There are few, if any, incentives for producers of healthy and local foods, particularly vegetables. Further prices of healthy foods in general are very high. Imagine, 8 ounces of bottled water is more expensive than a soda of similar size with 8 spoons full of sugar within.

Let’s get back to the subject of change. The present administration has demonstrated the change it is talking about is all short term. Annually we have no idea what is the focus of the administration. Likewise ministries and departments have no idea what their focuses are. Every department is operating like routinely. No semblance of an objective to be achieved. I have visited several departments and I see vision and mission statements posted prominently. Lo and behold, the junior and senior employees doing their own thing, totally in contradiction of the aforementioned edicts. On occasions I could not tell who is senior because both officers were endulging in the same unproductive behaviour.

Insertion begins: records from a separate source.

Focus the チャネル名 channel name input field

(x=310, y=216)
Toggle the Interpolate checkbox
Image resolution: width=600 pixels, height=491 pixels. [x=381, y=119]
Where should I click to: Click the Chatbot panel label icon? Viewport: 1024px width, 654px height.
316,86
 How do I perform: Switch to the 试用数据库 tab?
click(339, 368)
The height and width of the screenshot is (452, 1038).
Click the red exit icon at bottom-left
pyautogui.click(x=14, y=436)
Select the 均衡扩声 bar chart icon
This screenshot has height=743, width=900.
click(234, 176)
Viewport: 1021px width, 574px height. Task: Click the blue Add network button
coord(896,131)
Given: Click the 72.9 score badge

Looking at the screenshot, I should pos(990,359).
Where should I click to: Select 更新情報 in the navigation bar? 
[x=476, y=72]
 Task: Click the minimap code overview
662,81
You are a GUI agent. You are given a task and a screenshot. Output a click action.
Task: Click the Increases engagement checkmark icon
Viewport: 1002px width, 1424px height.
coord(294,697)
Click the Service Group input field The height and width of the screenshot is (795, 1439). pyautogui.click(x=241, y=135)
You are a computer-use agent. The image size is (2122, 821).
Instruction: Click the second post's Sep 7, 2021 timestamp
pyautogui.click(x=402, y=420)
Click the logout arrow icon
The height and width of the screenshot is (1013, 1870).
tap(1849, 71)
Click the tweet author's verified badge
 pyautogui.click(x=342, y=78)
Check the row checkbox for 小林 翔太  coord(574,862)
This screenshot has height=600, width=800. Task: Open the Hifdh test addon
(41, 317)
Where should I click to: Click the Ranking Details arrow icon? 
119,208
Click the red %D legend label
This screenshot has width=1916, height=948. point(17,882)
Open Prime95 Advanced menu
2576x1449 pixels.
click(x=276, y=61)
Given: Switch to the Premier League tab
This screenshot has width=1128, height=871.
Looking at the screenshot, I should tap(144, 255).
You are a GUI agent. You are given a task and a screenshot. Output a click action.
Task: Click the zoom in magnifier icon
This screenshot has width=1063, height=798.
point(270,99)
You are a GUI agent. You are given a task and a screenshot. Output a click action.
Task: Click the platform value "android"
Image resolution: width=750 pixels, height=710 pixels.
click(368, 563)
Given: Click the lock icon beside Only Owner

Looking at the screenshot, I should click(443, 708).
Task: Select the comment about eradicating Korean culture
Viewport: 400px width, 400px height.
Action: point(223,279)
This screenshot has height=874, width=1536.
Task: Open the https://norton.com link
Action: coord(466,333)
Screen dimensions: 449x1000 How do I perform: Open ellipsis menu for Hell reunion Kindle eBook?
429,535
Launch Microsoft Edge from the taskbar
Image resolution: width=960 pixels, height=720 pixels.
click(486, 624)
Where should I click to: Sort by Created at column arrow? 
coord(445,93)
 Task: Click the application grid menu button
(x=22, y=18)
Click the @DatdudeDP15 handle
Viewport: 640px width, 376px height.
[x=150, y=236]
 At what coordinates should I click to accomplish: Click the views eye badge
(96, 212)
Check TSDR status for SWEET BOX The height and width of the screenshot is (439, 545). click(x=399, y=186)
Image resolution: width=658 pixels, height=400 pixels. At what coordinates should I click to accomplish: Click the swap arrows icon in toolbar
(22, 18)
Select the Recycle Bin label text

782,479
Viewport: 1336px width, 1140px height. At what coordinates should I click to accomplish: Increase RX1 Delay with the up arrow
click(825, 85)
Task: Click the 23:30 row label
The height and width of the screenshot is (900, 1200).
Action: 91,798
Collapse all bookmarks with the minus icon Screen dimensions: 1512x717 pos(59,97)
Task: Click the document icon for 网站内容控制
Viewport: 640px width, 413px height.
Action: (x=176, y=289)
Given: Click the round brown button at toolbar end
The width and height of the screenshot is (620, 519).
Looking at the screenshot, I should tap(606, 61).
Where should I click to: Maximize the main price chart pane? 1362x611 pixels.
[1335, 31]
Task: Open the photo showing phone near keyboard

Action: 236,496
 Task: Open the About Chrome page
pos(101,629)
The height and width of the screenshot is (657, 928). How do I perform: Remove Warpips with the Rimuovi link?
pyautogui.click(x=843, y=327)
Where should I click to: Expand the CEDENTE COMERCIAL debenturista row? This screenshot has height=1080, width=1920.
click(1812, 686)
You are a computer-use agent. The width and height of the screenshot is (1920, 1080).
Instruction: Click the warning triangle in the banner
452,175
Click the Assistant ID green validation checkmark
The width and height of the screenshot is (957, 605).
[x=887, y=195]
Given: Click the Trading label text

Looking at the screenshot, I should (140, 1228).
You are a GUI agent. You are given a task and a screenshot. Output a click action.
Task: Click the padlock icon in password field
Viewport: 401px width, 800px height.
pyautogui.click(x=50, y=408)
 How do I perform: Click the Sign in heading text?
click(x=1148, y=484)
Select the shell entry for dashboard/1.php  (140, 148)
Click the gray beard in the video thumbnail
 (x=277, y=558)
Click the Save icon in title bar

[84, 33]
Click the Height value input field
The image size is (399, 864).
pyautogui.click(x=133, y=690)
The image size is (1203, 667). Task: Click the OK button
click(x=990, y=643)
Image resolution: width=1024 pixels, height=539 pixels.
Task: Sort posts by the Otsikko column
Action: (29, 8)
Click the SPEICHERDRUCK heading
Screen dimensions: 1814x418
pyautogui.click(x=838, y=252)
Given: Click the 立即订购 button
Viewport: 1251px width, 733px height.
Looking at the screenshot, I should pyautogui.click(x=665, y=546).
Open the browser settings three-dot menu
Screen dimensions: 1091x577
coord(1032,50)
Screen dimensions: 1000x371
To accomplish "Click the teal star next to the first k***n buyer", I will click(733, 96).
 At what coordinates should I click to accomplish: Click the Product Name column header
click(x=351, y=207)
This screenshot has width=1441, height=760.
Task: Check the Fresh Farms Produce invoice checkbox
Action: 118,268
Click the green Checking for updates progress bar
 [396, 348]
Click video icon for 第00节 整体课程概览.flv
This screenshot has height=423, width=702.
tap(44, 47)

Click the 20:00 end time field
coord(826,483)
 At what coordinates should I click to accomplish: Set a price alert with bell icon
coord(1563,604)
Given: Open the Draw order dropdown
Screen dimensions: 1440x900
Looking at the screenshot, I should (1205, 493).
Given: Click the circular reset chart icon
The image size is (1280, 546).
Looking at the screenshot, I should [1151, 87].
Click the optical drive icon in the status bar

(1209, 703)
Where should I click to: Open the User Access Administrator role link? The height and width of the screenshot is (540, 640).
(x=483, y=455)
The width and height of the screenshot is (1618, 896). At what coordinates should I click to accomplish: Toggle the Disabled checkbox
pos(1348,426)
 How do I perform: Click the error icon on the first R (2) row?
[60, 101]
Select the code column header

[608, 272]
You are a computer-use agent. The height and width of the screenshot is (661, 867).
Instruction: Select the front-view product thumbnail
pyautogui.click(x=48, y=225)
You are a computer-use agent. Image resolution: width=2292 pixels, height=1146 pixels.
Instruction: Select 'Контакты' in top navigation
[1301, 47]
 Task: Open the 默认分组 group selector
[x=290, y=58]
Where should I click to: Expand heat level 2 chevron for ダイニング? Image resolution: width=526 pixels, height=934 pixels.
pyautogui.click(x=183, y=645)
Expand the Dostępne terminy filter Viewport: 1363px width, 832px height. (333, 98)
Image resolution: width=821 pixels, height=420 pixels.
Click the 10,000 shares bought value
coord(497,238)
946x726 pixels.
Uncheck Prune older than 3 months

My experience has shown me manager after manager has managed the same way as the one before. The culture was one of nepotism and self-interest. I have seen managers requiring junior staff to work “beyond the call of duty” while they do not even want to stay past 4:15 pm on a good day. The change that needs to come to the public service has to begin with the administration. Measurable goals and objectives must be set each year and must be achieved together.

Let me say here that the change also means that senior officers need to understand that they NEED junior officers. Junior officers are not as expendable as some believe, because replacing a junior officer simply begets another junior officer. Change is a team achievement. Change is non-personal. Change has no owner. Change is a process that when started never stops. So all those senior officers who have sat on their staff, hands, laurels and salaries; running government departments as their own personal mauby shops in cohort with other senior ministry officials, they need to realise someday their turn is coming. The change that they will have to manage is their transfer, termination or retirement. It may not be tomorrow, but it’s going to be sooner than you think.

Change has to be taught throughout the service; at all levels from the captain to the cook and bottle-washer. Otherwise, it will be perceived differently and will produce differential results, and the objectives will not be achieved – something like what is happening now.